**READING TEXT**
..............................

Re: Synchronizing slots from primary to standby

From: Amit Kapila <amit(dot)kapila16(at)gmail(dot)com>
To: "Zhijie Hou (Fujitsu)" <houzj(dot)fnst(at)fujitsu(dot)com>
Cc: Bertrand Drouvot <bertranddrouvot(dot)pg(at)gmail(dot)com>, shveta malik <shveta(dot)malik(at)gmail(dot)com>, Masahiko Sawada <sawada(dot)mshk(at)gmail(dot)com>, Peter Smith <smithpb2250(at)gmail(dot)com>, Ajin Cherian <itsajin(at)gmail(dot)com>, Dilip Kumar <dilipbalaut(at)gmail(dot)com>, Nisha Moond <nisha(dot)moond412(at)gmail(dot)com>, "Hayato Kuroda (Fujitsu)" <kuroda(dot)hayato(at)fujitsu(dot)com>, Bharath Rupireddy <bharath(dot)rupireddyforpostgres(at)gmail(dot)com>, Peter Eisentraut <peter(dot)eisentraut(at)enterprisedb(dot)com>, Bruce Momjian <bruce(at)momjian(dot)us>, Ashutosh Sharma <ashu(dot)coek88(at)gmail(dot)com>, Andres Freund <andres(at)anarazel(dot)de>, pgsql-hackers <pgsql-hackers(at)postgresql(dot)org>, Alvaro Herrera <alvherre(at)alvh(dot)no-ip(dot)org>
Subject: Re: Synchronizing slots from primary to standby
Date: 2024-02-26 11:52:20
Message-ID: CAA4eK1LJdmGATWG=xOD1CB9cogukk2cLNBGH8h-n-ZDJuwBdJg@mail.gmail.com
Views: Raw Message | Whole Thread | Download mbox | Resend email
Thread:
Lists: pgsql-hackers

On Mon, Feb 26, 2024 at 7:49 AM Zhijie Hou (Fujitsu)
<houzj(dot)fnst(at)fujitsu(dot)com> wrote:
>
> Attach the V98 patch set which addressed above comments.
>

Few comments:
=============
1.
WalSndWaitForWal(XLogRecPtr loc)
{
int wakeEvents;
+ bool wait_for_standby = false;
+ uint32 wait_event;
+ List *standby_slots = NIL;
static XLogRecPtr RecentFlushPtr = InvalidXLogRecPtr;

+ if (MyReplicationSlot->data.failover && replication_active)
+ standby_slots = GetStandbySlotList(true);
+
/*
- * Fast path to avoid acquiring the spinlock in case we already know we
- * have enough WAL available. This is particularly interesting if we're
- * far behind.

..............................

**GIVEN INFORMATION**
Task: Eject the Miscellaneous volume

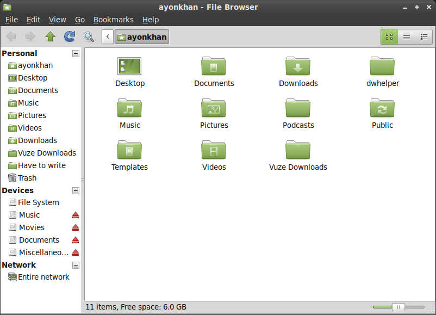Action: pos(76,252)
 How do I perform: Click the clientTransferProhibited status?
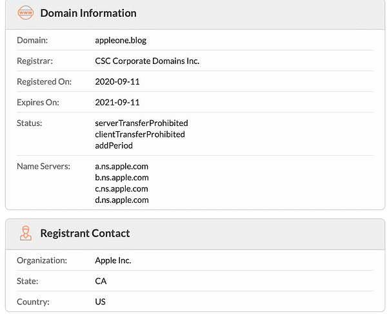(140, 134)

..............................

**TASK STATEMENT**
Please revise the post from "On Mon, Feb" to "WalSndWaitForWal(XLogRecPtr loc)", changing "comments" to "remarks". The listing has no connection to the post.

**REPLY**
On Mon, Feb 26, 2024 at 7:49 AM Zhijie Hou (Fujitsu)
<houzj(dot)fnst(at)fujitsu(dot)com> wrote:
>
> Attach the V98 patch set which addressed above remarks.
>

Few remarks:
=============
1.
WalSndWaitForWal(XLogRecPtr loc)